The book of Hebrews was written to persuade Hebrew-Christian believers of the superiority of Christ as High Priest, and the efficacy of His blood offering. In the process, it contrasts Mt. Horeb, the place of the Law, with Mt. Zion, the place of grace and truth:
“But ye are come unto mount Sion, and unto the city of the living God, the heavenly Jerusalem, and to an innumerable company of angels” (Hebrews 12:22).

Here, at last, is seen the beautiful city of God, and the final dwelling place of all the redeemed. With his spiritual eyes, Abraham saw this city, and knew that God would bring him there in the end. The Apostle John was blessed with a vision of this city, which he wrote about in Revelation 21:10-14:
“And he carried me away in the spirit to a great and high mountain, and showed me that great city, the holy Jerusalem, descending out of heaven from God, “Having the glory of God: and her light was like unto a stone most precious, even like a jasper stone, clear as crystal; “And had a wall great and high, and had twelve gates, and at the gates twelve angels, and names written thereon, which are the names of the twelve tribes of the children of Israel: “On the east three gates; on the north three gates; on the south three gates; and on the west three gates. “And the wall of the city had twelve foundations, and in them the names of the twelve apostles of the Lamb.”

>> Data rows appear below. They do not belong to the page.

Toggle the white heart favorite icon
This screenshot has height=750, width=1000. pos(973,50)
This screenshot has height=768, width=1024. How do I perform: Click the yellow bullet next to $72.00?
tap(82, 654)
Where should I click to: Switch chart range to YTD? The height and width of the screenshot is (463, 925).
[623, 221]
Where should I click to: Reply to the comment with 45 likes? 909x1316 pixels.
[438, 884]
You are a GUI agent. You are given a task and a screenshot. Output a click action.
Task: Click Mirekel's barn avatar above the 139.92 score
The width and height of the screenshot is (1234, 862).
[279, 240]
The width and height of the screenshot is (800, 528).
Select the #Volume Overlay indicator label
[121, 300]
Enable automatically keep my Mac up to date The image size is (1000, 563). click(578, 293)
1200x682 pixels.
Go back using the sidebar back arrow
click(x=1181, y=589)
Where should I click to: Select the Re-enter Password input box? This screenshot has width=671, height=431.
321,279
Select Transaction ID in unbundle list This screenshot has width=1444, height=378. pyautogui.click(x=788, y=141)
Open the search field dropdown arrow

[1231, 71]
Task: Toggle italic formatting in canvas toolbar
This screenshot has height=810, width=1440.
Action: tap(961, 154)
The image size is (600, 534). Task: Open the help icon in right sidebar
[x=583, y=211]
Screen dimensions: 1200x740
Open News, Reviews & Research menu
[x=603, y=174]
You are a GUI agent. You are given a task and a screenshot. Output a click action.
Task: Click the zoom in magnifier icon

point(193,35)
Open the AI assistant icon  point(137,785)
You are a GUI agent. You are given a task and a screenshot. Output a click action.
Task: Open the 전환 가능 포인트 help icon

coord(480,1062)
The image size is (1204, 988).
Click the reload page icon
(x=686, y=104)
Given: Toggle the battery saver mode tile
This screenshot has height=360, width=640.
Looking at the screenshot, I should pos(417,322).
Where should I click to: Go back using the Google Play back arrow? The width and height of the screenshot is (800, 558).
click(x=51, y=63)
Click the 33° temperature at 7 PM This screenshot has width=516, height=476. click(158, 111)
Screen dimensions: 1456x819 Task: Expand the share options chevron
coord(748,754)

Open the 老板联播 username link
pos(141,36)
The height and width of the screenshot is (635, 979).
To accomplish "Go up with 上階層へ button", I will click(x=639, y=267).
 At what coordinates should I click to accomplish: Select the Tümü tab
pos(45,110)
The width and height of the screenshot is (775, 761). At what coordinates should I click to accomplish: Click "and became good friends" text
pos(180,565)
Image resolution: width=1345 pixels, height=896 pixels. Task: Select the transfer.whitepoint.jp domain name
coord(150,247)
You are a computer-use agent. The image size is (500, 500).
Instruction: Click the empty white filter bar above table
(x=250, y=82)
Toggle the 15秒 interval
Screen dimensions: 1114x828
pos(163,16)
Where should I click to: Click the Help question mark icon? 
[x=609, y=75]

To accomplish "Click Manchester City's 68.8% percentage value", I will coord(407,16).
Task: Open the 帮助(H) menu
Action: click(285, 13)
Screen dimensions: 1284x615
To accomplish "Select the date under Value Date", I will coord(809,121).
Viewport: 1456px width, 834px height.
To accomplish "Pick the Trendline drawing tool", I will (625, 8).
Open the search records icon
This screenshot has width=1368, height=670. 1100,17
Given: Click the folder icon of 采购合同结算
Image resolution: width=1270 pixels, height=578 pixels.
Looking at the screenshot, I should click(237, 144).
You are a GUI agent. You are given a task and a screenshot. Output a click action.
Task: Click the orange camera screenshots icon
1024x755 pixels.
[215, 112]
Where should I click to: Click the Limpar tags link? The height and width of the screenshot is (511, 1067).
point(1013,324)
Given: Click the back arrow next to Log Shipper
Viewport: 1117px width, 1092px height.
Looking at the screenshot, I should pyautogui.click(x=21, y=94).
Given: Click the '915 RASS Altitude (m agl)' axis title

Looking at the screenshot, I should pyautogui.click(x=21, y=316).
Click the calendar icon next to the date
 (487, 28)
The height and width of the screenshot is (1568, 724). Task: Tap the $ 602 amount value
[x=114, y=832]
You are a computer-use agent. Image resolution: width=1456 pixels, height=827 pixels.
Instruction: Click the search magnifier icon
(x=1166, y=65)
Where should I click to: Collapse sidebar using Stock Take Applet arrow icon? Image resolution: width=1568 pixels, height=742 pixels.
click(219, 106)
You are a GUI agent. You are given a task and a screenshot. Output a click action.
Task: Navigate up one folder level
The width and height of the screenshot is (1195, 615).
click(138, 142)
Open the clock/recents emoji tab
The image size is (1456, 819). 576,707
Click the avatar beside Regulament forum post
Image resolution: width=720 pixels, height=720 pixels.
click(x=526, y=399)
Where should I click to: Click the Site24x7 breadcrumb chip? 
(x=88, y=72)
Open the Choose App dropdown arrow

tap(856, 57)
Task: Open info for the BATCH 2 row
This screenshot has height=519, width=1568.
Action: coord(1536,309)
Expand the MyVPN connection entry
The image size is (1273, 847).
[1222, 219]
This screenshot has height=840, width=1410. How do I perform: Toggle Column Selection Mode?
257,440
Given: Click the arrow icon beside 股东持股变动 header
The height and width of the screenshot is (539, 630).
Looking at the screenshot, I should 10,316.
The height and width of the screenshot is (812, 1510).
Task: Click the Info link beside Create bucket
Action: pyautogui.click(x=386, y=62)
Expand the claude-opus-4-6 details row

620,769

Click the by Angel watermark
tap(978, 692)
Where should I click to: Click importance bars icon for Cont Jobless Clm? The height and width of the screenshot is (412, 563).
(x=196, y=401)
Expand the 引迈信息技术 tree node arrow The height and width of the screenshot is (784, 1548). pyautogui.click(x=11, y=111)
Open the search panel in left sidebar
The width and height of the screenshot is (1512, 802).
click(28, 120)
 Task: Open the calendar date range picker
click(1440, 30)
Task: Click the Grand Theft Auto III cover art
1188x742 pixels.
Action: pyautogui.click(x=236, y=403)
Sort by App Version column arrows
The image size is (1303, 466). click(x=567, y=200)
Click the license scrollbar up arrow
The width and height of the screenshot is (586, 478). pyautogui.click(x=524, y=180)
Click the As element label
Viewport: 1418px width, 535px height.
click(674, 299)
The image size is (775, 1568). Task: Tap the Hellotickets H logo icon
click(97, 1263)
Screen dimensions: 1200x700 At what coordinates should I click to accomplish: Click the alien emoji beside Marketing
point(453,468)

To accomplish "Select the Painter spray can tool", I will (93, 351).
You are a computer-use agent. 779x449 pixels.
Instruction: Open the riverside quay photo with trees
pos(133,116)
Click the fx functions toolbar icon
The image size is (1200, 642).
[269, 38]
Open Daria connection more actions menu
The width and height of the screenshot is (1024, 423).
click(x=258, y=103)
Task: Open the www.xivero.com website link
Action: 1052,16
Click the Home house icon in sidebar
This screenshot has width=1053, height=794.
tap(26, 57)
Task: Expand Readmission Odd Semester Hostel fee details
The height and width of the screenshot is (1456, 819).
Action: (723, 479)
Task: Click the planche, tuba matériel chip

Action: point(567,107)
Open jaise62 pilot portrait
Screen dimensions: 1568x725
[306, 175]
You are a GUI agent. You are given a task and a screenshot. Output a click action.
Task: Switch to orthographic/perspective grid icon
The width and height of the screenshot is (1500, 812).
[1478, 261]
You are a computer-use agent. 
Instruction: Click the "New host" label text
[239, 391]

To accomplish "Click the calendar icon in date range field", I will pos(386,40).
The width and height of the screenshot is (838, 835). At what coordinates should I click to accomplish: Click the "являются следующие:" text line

Here, at last, is the heavenly Zion. Beautiful beyond comprehension, its gates and foundations bring together the leaders of spiritual Israel and the church. It is the summation of God's long-term plan to redeem the broken universe. Its Temple is a living structure – a vital union of the Father, Son and Spirit with those whom He has chosen. It is illuminated by His light, and is a source of continual blessing to the nations on the Earth below. Zion, home of the redeemed, is our destiny. As we think about today's Israel and the church under siege, we should always remember that this world, under the despotism of the nations, is not our home. We are aliens here; our true citizenship is yet to be realized in Zion, home of the redeemed. Wonderful things await the faithful.